Josafat y Jonatán regresaron a Jerusalén más corriendo que volando. Al verlos llegar, algunos de los discípulos, agitando las manos, les gritaron: “¡El Maestro vive!”. Ellos respondieron, también a gritos: “¡Sí, sí! ¡Lo hemos visto!”. Estaban en el triclinio, todos con su vaso de vino. Se oyó la voz del Maestro, suave y agradable: “La paz esté con ustedes”. Lo vieron, no dijeron nada, pero sus rostros se alegraron.

Al día siguiente Simón Roca convocó a una reunión en el triclinio solamente a los doce. Tomás no se presentó. Jesús Resucitado los saludó con su mirada llena de paz y ternura, y les dijo: “La paz esté con ustedes”. Ellos se dieron cuenta de que no se trataba de un saludo convencional. Una paz y una alegría profundas inundaron sus corazones. Sin preámbulos sopló sobre ellos, y levantando las manos y los ojos al cielo, les dijo: “Reciban el Espíritu Santo. Les doy el poder de perdonar los pecados de los hombres”. Y desapareció.

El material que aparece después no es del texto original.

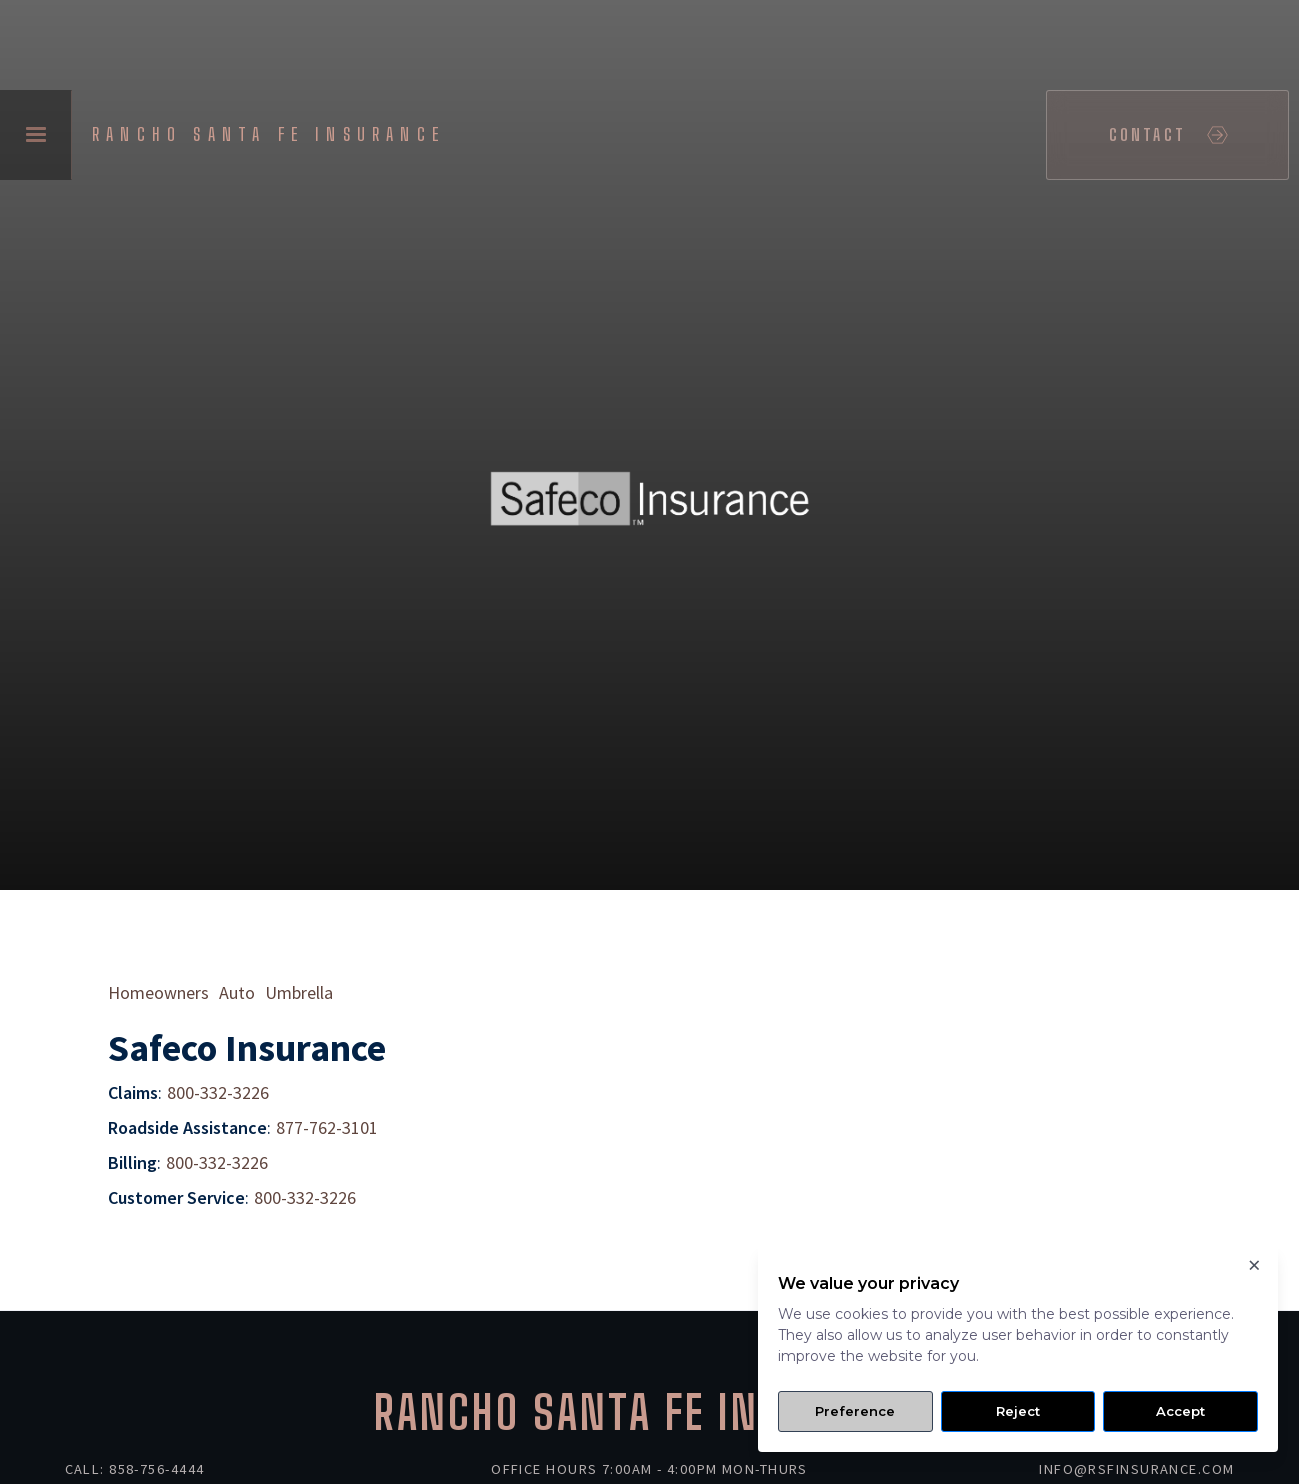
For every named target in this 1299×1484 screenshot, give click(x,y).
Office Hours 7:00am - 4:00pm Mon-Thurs (649, 1469)
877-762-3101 (327, 1127)
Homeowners (158, 992)
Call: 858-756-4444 (135, 1469)
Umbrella (299, 992)
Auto (237, 992)
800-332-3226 (218, 1092)
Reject (1018, 1411)
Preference (855, 1411)
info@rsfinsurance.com (1136, 1469)
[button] (36, 135)
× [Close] (1253, 1258)
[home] (274, 135)
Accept (1180, 1411)
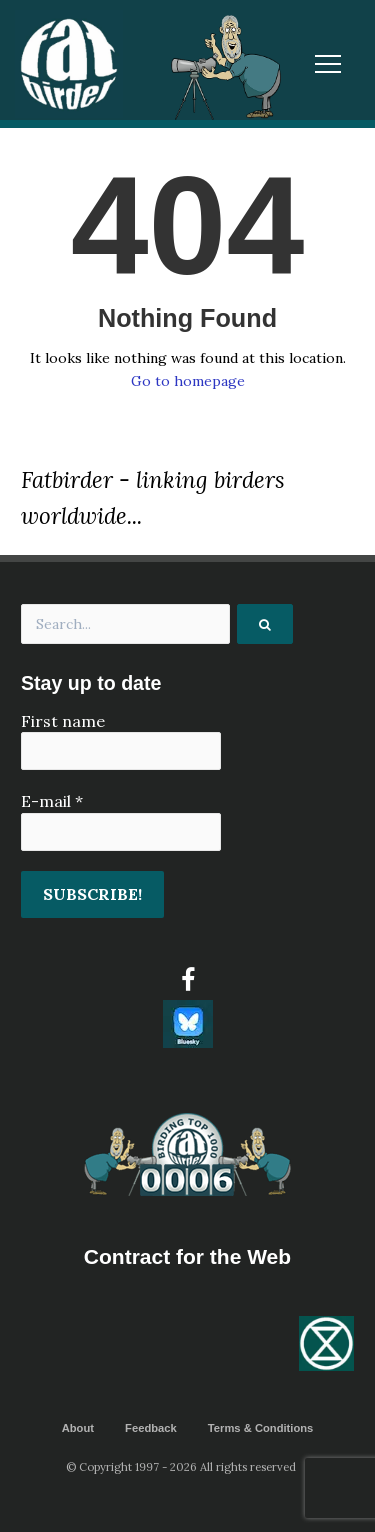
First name (63, 721)
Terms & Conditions (260, 1428)
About (78, 1428)
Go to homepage (188, 381)
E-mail (52, 801)
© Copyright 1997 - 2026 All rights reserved (181, 1467)
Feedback (151, 1428)
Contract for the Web (187, 1256)
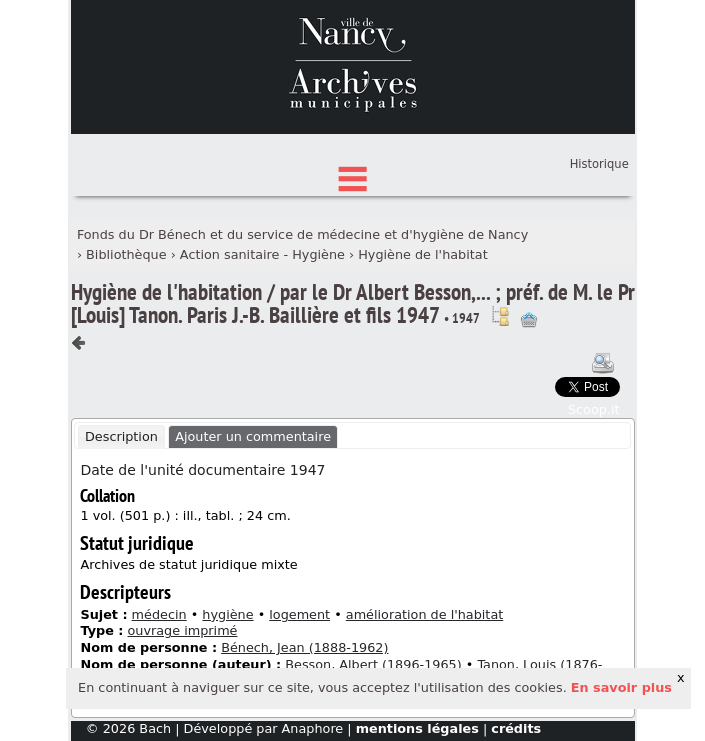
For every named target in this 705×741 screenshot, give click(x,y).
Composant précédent (79, 436)
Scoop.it (594, 501)
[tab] (122, 530)
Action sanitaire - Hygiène (262, 346)
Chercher (353, 179)
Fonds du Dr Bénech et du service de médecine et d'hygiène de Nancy (302, 327)
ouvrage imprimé (182, 723)
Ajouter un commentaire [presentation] (253, 529)
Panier (611, 245)
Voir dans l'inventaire (500, 409)
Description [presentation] (121, 529)
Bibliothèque (126, 346)
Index (353, 241)
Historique (599, 257)
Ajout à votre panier (529, 413)
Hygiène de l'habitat (422, 346)
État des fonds (353, 210)
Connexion (596, 226)
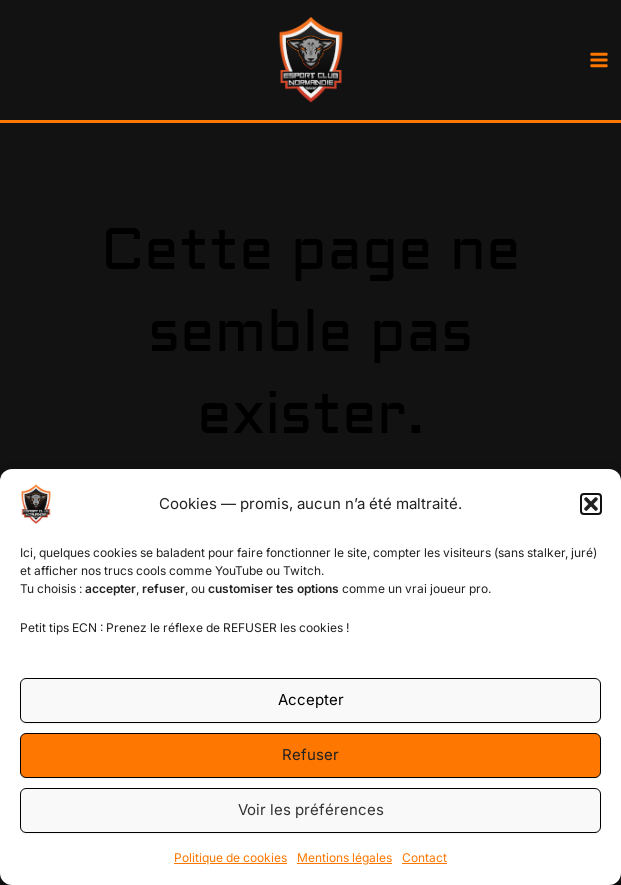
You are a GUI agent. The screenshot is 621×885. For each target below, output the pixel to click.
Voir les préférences (311, 809)
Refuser (310, 754)
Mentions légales (344, 857)
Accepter (311, 699)
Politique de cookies (230, 857)
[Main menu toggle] (598, 60)
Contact (424, 857)
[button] (591, 504)
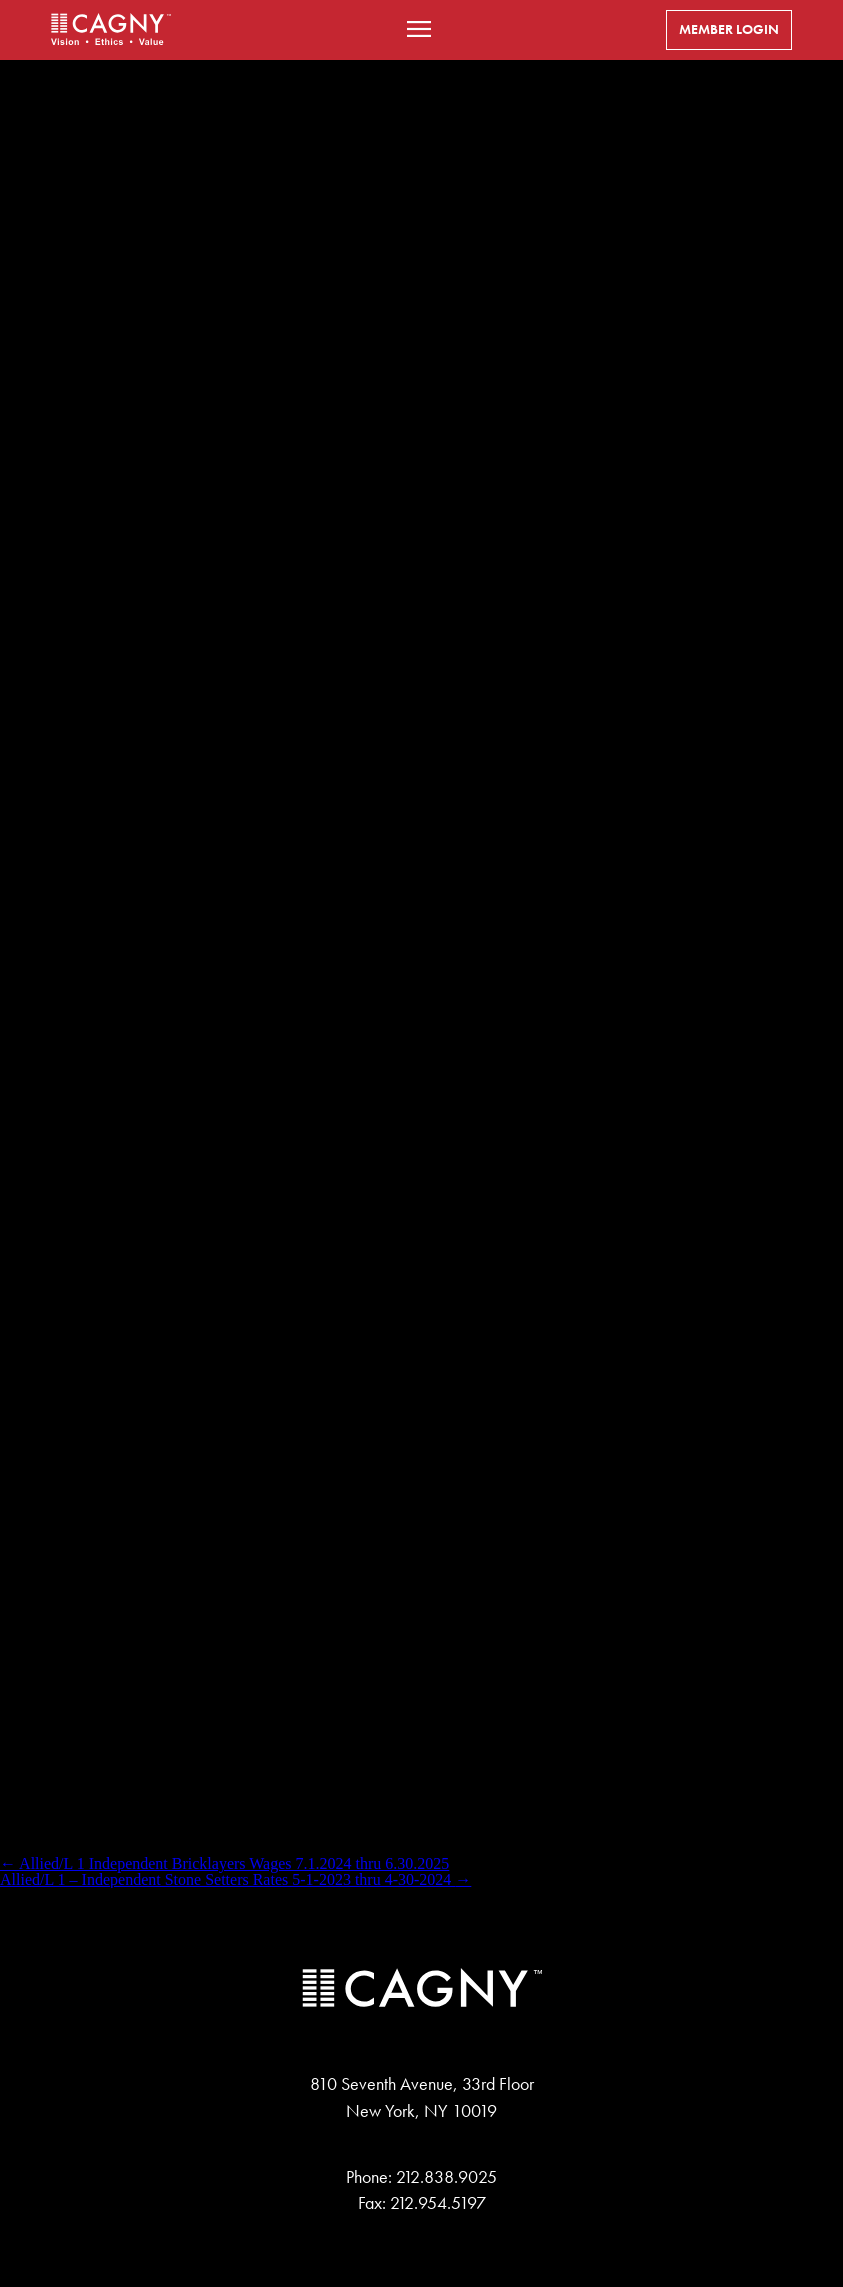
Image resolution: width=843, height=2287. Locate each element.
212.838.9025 (446, 2177)
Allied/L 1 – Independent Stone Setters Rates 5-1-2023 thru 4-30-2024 (235, 1879)
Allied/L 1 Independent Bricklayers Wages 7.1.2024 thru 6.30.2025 (224, 1863)
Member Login (729, 29)
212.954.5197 (438, 2203)
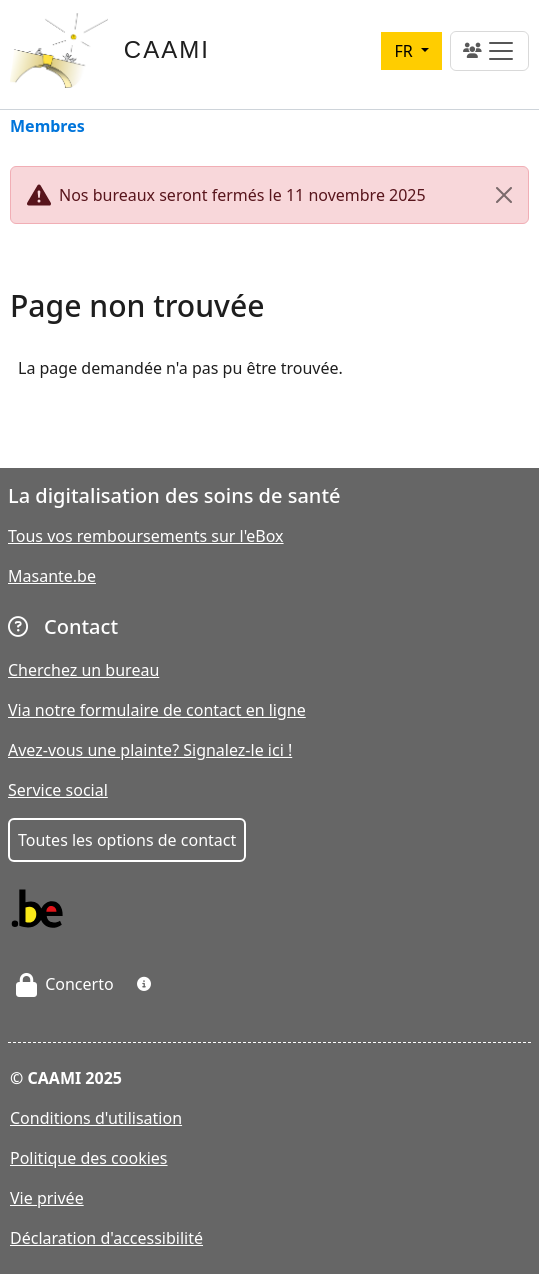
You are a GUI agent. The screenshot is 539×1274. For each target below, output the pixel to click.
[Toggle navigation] (489, 51)
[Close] (504, 195)
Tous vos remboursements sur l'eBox (146, 536)
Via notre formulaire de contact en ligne (157, 710)
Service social (58, 790)
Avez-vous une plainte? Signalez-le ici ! (150, 750)
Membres (47, 127)
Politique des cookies (89, 1158)
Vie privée (47, 1198)
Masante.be (52, 576)
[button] (144, 984)
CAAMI (167, 49)
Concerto (65, 984)
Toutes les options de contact (127, 840)
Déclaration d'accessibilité (106, 1238)
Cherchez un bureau (83, 670)
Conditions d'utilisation (96, 1118)
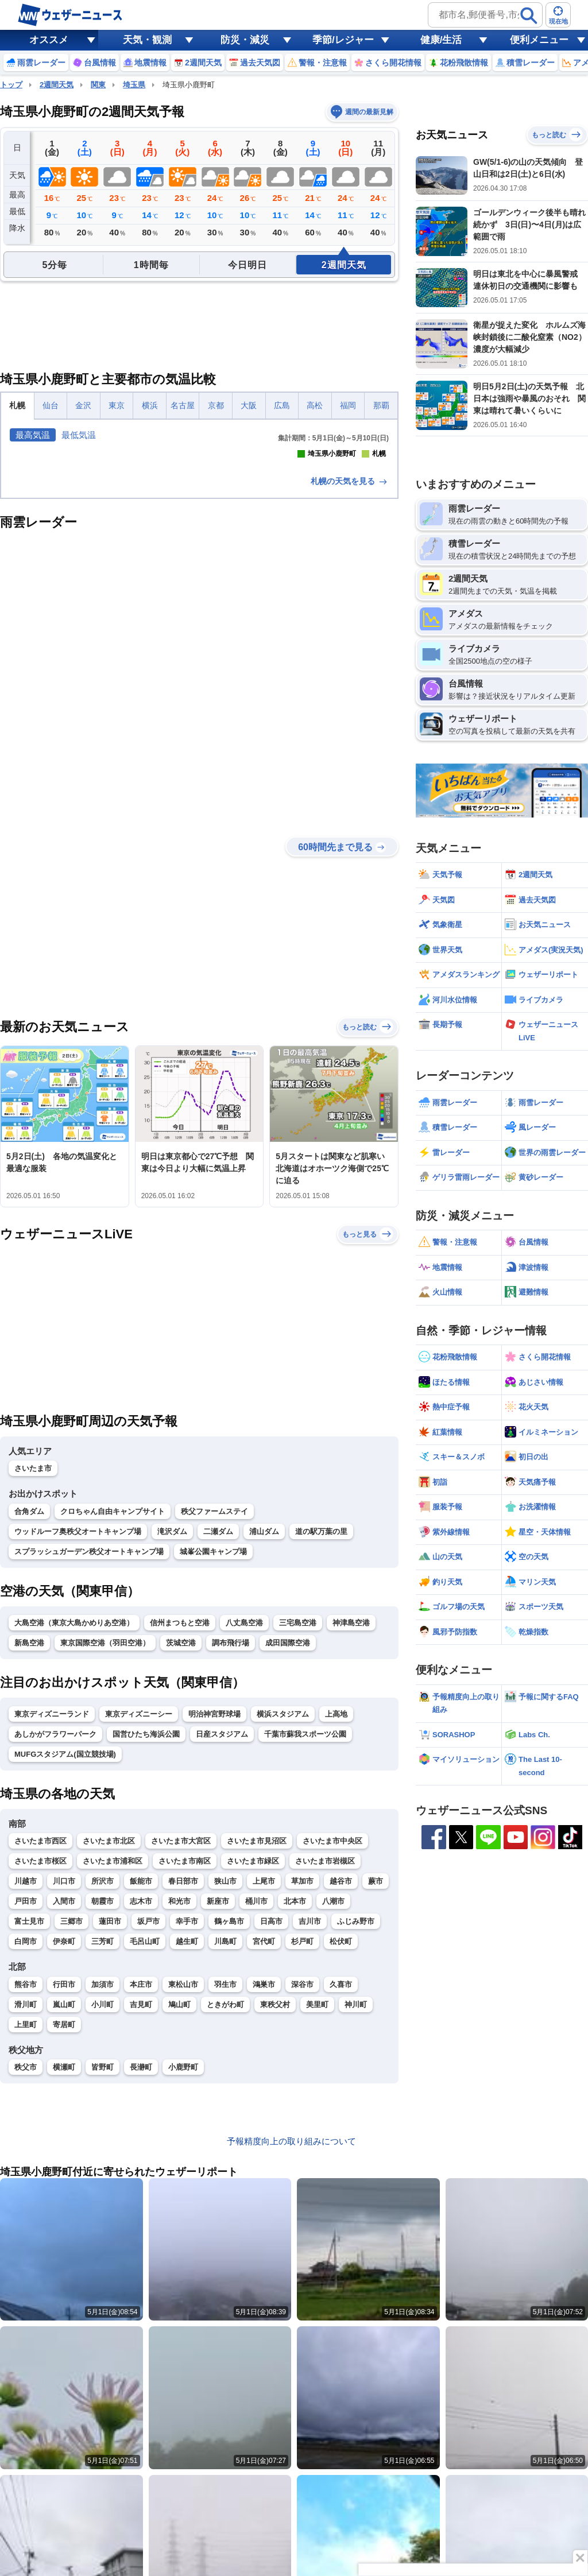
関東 (98, 84)
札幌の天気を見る (350, 670)
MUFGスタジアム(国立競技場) (65, 1943)
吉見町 (141, 2194)
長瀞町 (141, 2256)
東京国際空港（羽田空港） (105, 1832)
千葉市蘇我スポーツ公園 (305, 1923)
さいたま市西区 (40, 2030)
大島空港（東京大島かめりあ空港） (74, 1812)
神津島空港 (351, 1812)
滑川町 (25, 2194)
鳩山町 (179, 2194)
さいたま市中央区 (332, 2030)
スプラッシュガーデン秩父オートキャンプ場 (89, 1741)
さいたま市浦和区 (112, 2050)
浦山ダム (264, 1721)
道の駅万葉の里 (321, 1721)
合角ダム (29, 1700)
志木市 (141, 2090)
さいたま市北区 (109, 2030)
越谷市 (341, 2070)
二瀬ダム (218, 1721)
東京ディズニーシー (138, 1903)
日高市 (271, 2110)
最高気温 (33, 435)
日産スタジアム (222, 1923)
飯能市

Al poco rato llegó Tomás, y muy excitados, sus compañeros le contaron lo que acababa de suceder. Los miró incrédulo. “Es imposible. Lo hemos visto muerto, deshecho, hecho un gusano como dice el salmo, no un hombre. Para creer tendría que tocar sus heridas”. Apenas terminó de decir estas palabras, cuando se oyó la voz de Jesús: “Tomás”. Tomás se arrodilló, y con lágrimas en los ojos y una sonrisa en los labios exclamó: “Señor mío y Dios mío”.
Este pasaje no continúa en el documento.